-- TASK DATA --
++++

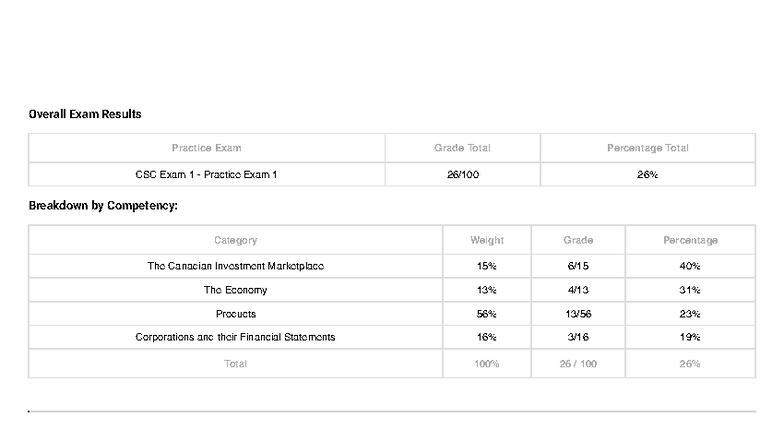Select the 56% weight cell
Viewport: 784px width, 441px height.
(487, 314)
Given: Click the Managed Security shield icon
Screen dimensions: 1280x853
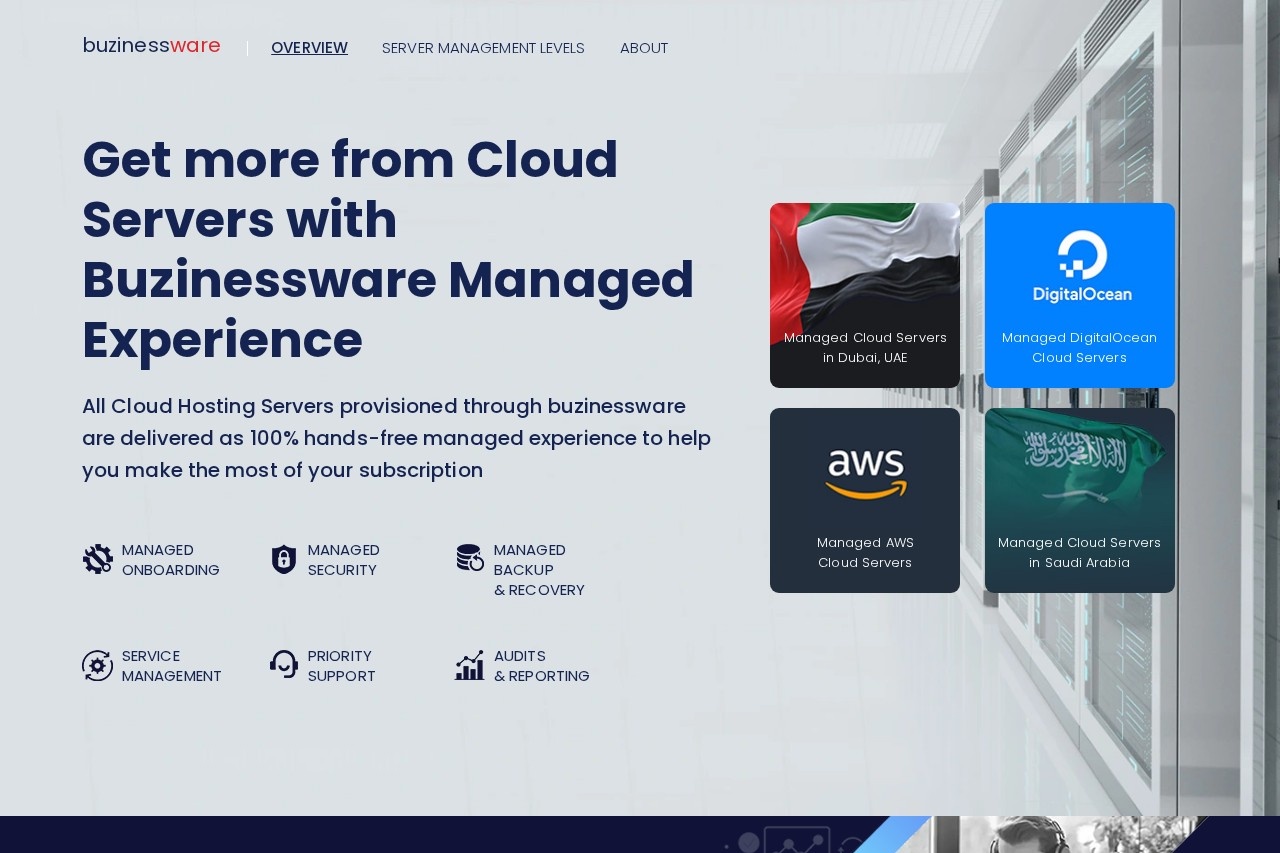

++++

Repeat the lines of the records verbatim, starting at the line containing "Given: Click the Managed Security shield icon" and stopping after the final line. Images stay out.

Given: Click the Managed Security shield icon
Screen dimensions: 1280x853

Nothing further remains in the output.